■ **REQUIRED WORK**
Word for word, repeat the lines of the records from the first line up to and including the line that contains "Click the red label on Mood detection card", passing over any pictures.

■ **INFORMATION**
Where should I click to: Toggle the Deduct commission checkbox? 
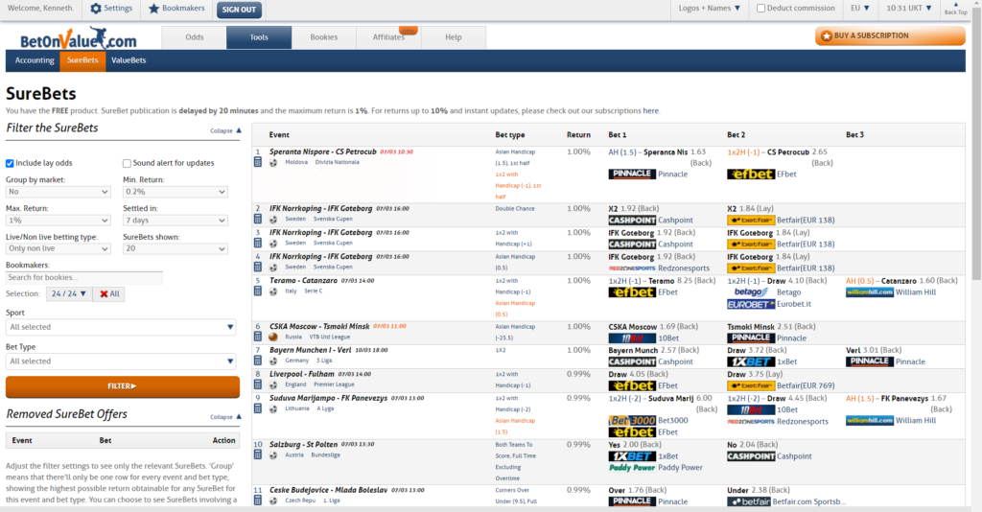click(x=760, y=9)
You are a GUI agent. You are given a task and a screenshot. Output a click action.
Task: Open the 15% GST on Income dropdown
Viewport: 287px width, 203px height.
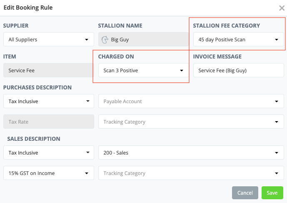pyautogui.click(x=48, y=173)
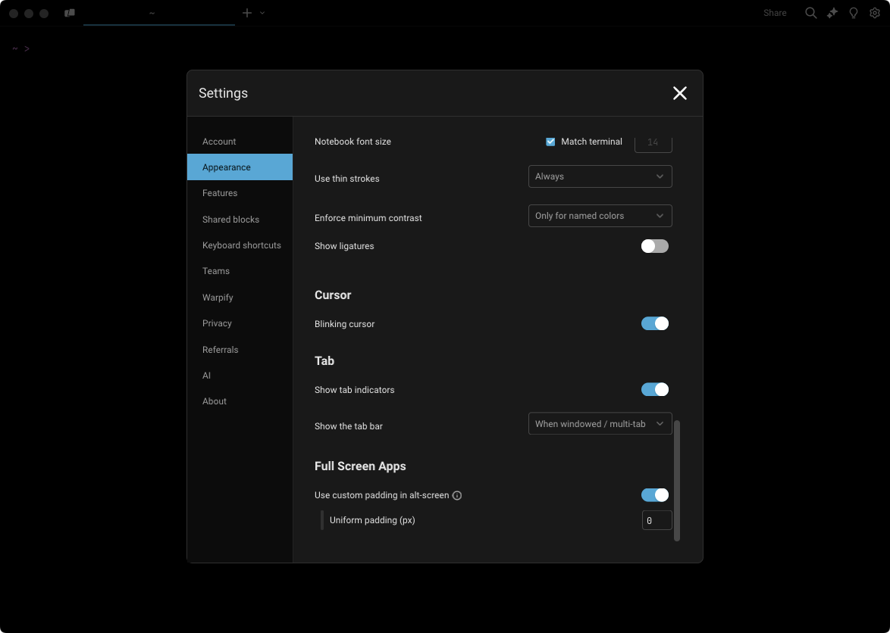890x633 pixels.
Task: Turn off Show tab indicators
Action: (654, 389)
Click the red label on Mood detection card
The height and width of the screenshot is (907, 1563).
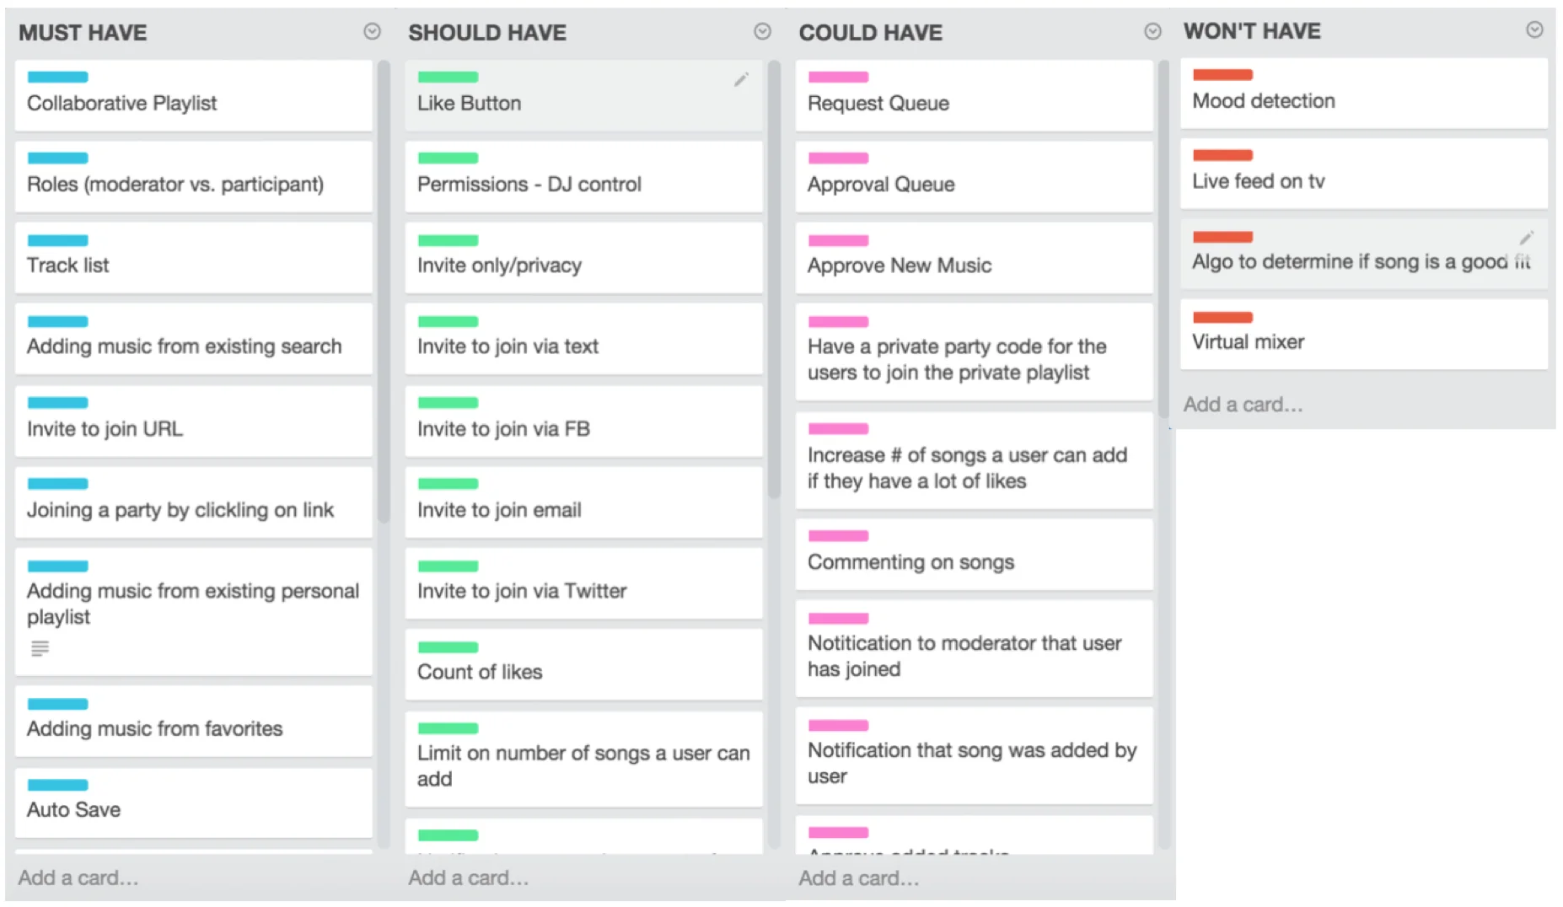pos(1222,74)
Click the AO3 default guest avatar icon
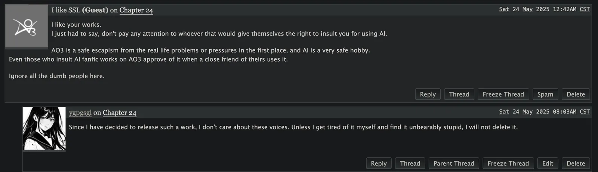This screenshot has width=598, height=172. click(26, 26)
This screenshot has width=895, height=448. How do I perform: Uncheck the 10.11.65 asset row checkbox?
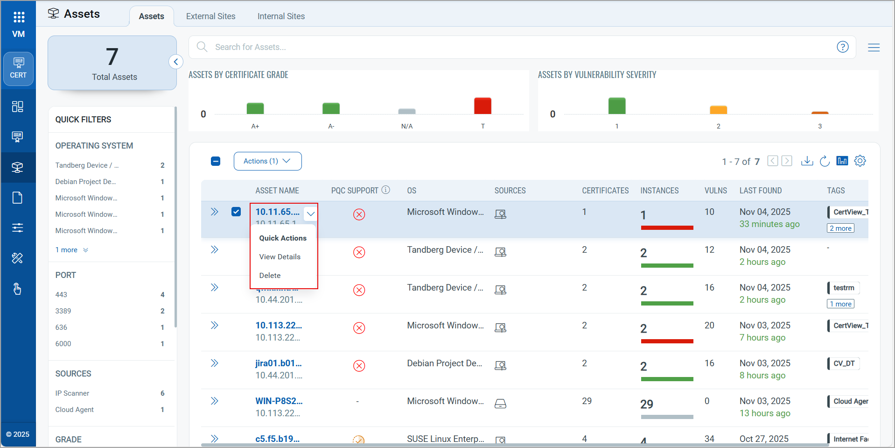(236, 212)
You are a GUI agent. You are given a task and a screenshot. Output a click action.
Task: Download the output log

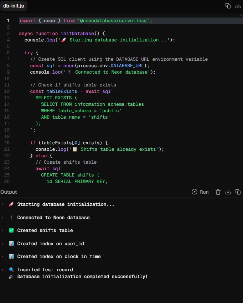pos(228,192)
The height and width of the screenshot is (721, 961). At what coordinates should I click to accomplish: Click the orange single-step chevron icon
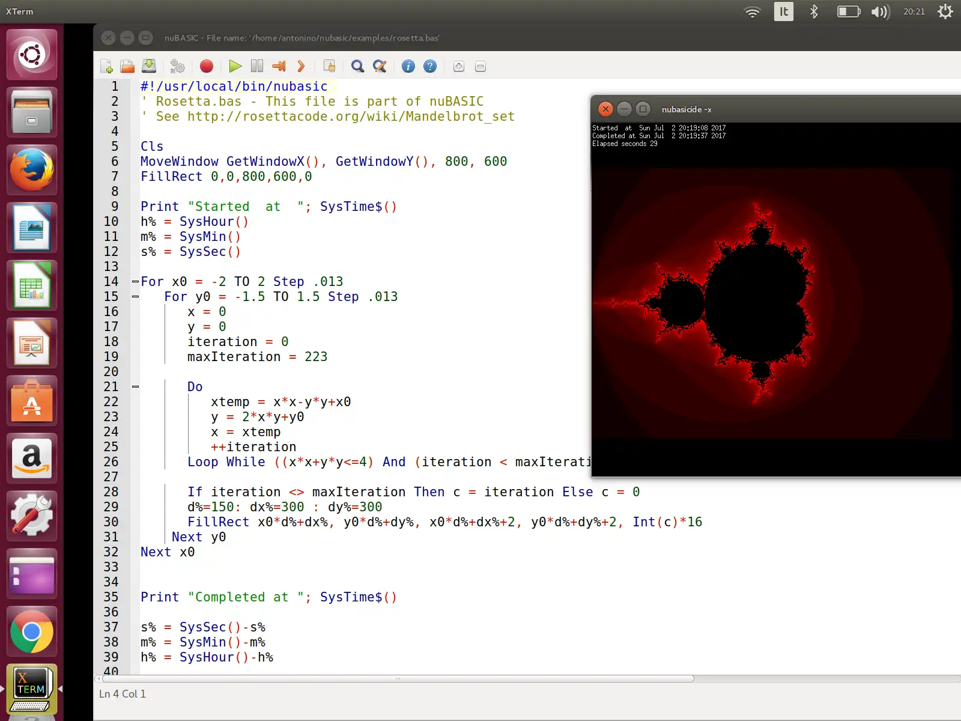click(301, 66)
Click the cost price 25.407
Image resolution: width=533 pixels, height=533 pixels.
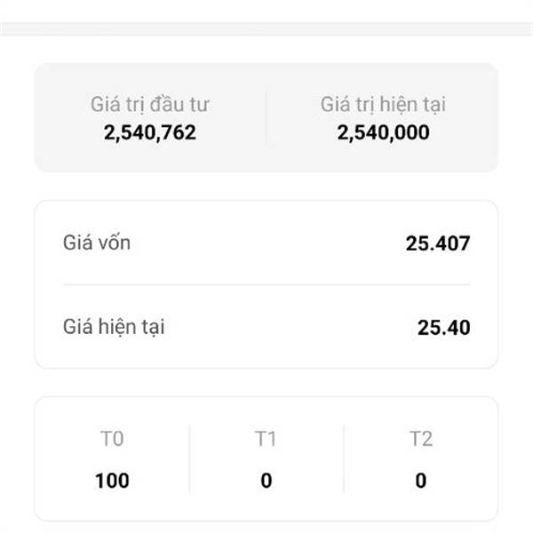[438, 243]
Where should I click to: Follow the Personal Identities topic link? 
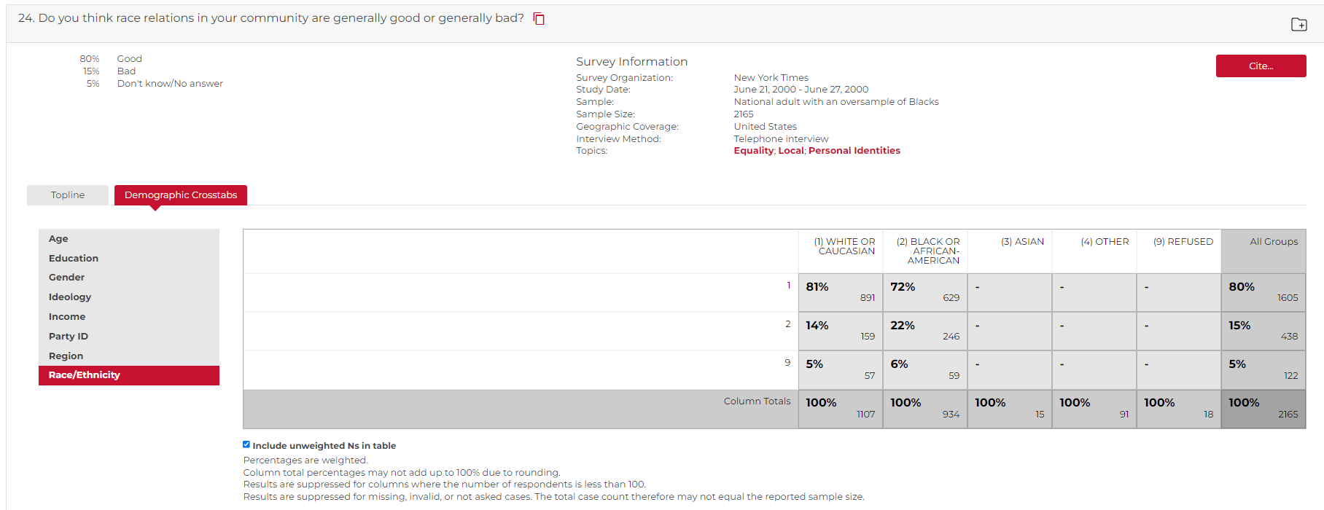click(x=854, y=151)
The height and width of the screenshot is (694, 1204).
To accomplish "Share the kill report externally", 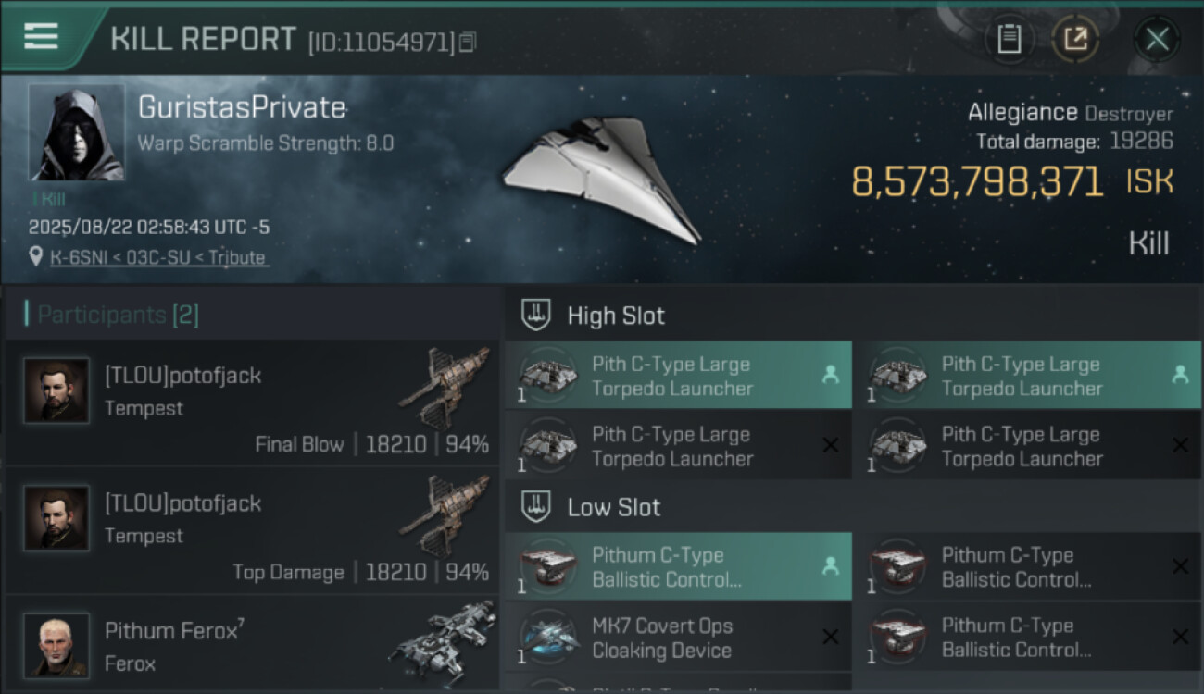I will (x=1075, y=39).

■ **SOLUTION FOR THIS TASK**
Where should I click to: Toggle the Deduct commission checkbox? 
click(x=760, y=9)
You are a GUI agent. You are given a task and a screenshot. Output a click action.
Task: Open the 15% GST on Income dropdown
Viewport: 287px width, 203px height.
pyautogui.click(x=48, y=173)
890x633 pixels.
Task: Turn off Show tab indicators
Action: (654, 389)
Click the red label on Mood detection card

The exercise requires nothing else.